In today’s society, there seems to be contrasting communication styles between generations. Today’s younger generation seems to especially value openness and creativity.  Collaboration of the Generations provided an interactive and creative way to bridge the gap between elders, or Generation X, and students, or Generation Z.  Learning to embrace, respect, and communicate with older adults and utilize their talents and resources encouraged students to use a new perspective while being engaged with the arts. With today’s society growing more and more diverse, being willing to bond with other generations who differ greatly from our own is becoming more important. ​


Thank you to The Glick Fund, a fund of the Central Indiana Community Foundation, for their support of our Collaborations of the Generations program! Through the support of donors like these, Arts for Learning is able to continue bringing quality arts in education programming to children and senior citizens all over the state of Indiana!

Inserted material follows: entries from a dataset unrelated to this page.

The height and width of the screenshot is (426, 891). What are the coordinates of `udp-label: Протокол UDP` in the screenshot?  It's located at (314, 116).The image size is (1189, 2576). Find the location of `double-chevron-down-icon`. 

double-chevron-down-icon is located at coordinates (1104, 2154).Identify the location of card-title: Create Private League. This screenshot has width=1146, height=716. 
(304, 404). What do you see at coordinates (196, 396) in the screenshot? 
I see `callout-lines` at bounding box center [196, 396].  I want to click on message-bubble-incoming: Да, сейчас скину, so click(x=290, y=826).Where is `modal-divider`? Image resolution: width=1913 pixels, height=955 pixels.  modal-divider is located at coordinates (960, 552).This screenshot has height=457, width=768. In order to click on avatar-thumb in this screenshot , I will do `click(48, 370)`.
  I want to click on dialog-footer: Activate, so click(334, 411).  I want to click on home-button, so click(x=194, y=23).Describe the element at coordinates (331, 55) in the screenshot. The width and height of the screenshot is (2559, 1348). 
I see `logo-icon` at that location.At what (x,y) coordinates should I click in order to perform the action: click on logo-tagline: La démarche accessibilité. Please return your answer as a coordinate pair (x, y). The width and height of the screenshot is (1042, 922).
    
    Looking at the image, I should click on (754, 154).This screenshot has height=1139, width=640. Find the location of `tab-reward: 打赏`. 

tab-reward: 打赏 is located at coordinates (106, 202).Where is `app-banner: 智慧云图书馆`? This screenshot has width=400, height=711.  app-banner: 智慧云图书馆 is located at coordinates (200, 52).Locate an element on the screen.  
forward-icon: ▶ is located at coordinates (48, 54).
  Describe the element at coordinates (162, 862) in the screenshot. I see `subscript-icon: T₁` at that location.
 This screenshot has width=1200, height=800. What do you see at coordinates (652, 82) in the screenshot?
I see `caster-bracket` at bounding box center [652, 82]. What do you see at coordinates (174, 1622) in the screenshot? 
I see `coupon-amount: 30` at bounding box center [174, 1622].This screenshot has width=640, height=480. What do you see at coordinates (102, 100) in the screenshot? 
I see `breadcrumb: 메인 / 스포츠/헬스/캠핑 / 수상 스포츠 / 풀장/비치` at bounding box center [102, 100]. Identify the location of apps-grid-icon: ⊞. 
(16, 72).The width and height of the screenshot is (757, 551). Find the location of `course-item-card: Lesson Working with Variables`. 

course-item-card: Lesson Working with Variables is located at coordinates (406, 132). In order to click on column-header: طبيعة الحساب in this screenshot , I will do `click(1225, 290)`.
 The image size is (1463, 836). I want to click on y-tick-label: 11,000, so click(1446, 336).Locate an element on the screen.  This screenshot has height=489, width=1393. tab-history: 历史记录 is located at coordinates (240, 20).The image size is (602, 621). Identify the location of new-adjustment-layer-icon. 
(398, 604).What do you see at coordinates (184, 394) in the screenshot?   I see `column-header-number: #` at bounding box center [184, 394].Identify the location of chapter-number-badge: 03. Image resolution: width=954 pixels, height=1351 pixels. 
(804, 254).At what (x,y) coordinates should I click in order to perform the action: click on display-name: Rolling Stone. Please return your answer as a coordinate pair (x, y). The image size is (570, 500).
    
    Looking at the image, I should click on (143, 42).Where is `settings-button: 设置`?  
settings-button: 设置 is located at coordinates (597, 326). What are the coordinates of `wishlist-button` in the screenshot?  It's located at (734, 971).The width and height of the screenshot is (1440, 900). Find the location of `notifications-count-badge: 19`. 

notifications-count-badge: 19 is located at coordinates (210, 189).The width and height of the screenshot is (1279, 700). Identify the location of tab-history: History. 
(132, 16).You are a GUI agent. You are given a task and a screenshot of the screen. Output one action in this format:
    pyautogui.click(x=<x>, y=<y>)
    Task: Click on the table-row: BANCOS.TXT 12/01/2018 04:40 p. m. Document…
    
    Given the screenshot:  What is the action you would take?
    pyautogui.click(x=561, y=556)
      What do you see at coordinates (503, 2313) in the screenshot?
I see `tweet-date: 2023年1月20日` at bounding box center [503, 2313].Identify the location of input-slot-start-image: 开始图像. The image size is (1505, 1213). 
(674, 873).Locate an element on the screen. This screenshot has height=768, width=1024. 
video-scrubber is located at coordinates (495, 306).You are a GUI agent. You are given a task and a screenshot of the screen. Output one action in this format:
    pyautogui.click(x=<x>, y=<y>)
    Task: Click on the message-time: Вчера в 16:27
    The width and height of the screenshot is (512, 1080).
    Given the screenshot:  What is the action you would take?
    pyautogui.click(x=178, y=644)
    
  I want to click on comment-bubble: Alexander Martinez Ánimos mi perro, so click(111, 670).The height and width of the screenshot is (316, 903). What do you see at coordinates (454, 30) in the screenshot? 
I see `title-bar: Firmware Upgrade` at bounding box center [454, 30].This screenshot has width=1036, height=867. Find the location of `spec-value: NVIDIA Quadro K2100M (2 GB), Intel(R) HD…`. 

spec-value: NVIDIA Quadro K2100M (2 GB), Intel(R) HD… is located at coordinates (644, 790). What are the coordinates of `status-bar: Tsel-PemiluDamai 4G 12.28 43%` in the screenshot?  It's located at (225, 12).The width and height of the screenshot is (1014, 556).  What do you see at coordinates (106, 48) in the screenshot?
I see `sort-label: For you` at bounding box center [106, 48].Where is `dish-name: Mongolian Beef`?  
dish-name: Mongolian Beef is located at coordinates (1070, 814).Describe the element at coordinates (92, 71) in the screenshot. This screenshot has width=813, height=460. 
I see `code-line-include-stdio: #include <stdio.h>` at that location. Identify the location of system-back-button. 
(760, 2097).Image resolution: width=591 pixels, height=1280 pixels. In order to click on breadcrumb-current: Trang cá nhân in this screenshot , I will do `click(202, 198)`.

CoG positively impacted both students and elders by fostering new relationships that take advantage of generational differences. Through creative arts experiences, inter-generational understanding and bonds were created, and local seniors were provided with social interactions which proved to be powerful and meaningful. Program participants experienced quality interactions, demonstrated a better understanding of cross-generational communication. Students were introduced to positive role models and demonstrated improved social and communications skills. Further, all participants gained knowledge of the art forms presented by the teaching artists.